Content with Content

13 May

I love Dairy Queen and Diet Pepsi.  In excess, neither of them is particularly good for me, but indulging in the forbidden now and then is enjoyable.

In my normal environment, I choose not to test the limits of my willpower and deliberately restrict access to both of these.  However, I recently found myself staying in a hotel where DQ guarded the entrance to the food court and Diet Pepsi was on sale (half price!).

Indulging seemed like a good idea at the time.  Because I don’t do this often, once should have been enough, but it wasn’t.  That test of willpower, remember?  A two-day bellyache redefined the term “intestinal” fortitude and reminded me that, although I got what I wanted, I also got some things I didn’t want.

And you know what?  I’m okay with that.  I am content.  I made a choice and I am content with both the content and the consequences of that choice.  After all, I did enjoy the ice cream and I enjoyed the soda, too.  I wasn’t thrilled with the rest of it, but it was my choice.  No one forced me.  It didn’t happen to me.  I made it happen, and I alone am responsible for the consequences of my actions.

Accepting the content of your life and your life choices leads to contentment.


Happy and Content

6 May

Did you ever notice that you don’t make yourself happy?  That, no matter what you do or how hard you try, you really can’t make yourself happy? 

Did you ever wonder why?

Happiness….  Well, it just “happens.”  Happen-ness.  It happens to you.  You take no action.  It is entirely out of your hands.  Something happens to you and, if you’re lucky, it makes you happy.   You have no control over it.

Read that again: you have no control over your own happiness.

Now, that may sound depressing, but it’s not — because there is something better.

Better than happiness?

You bet.


Happiness is short-term.  It’s an adrenalin rush — that high you get when all feels right with the world for just that brief moment in time.

But like any other adrenalin rush, it can’t last.  What do you do when the moment is gone?  Do you mourn its passing and try to find another rush, another high, another happiness in a never-ending cycle of want, need, and desire for something beyond your control?

That’s a common enough reaction, but it doesn’t have to be.  You do have another option.  When the intensity passes and the excitement wanes, you can do something else.

You can be content.  

Contentment lasts.  Contentment is a choice, something you can and always will control.  That’s the glory of it.  Other things may make you happy, but only you can make you content.

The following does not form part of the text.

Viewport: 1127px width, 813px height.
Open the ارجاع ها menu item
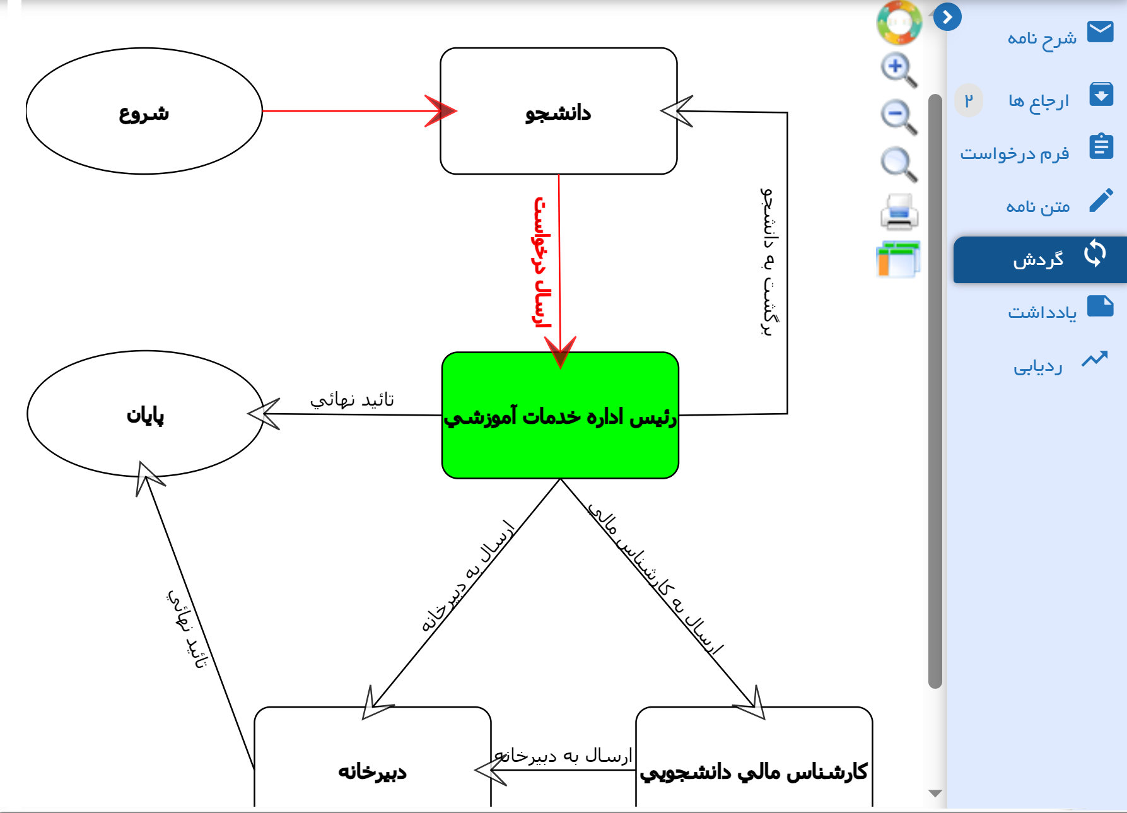click(1038, 101)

Only you.  It is entirely in your hands.

In our society of over-achievers, “contentment” is often equated with “settling” (often followed by “for less”) but I would argue that contentment is something very different.

Contentment is satisfaction.  

You know that feeling you enjoy over a job well done?  Or maybe the pleasure you get from doing something nice for someone else?  Yeah, that feeling.  

That feeling lasts.  More importantly, it’s something you did.  You control it.  You made yourself satisfied.

And that, my friends — that satisfaction with yourself — is contentment.

Feels good, doesn’t it?

Thank you, Mr. Chevy Truck Driver!

24 Apr

I read that having good manners is making a serious come-back.

Leaving the gym this morning, I watched a guy pack his gear into the honking-big black Chevy truck parked next to my Ford Escape (which looked like a VW beetle by comparison).  He got into his truck and I put my gear in my car.  Then I got into my car.

You can see that, clearly, I’m about a minute behind his progress.  I waited for him to back out before I did, but he didn’t turn on his engine.

I looked over at him and he motioned for me to go first. I smiled and waved that he should go first — after all, he did get there first, and I have no problem with waiting my turn — but he shook his head and waved me on. I waved thank you.

Thank you, Mr. Chevy truck driver. You gave my day a nice start.


7 Mar

I’ve never been a big fan of writing lists, but I have grudgingly acknowledged that they can sometimes be of value.

Then I read this: The Checklist Manifesto.

You can get it in hardback, dirt cheap in used paperback, or for your Nook or Kindle.  I don’t care how you get it, but get it and read it.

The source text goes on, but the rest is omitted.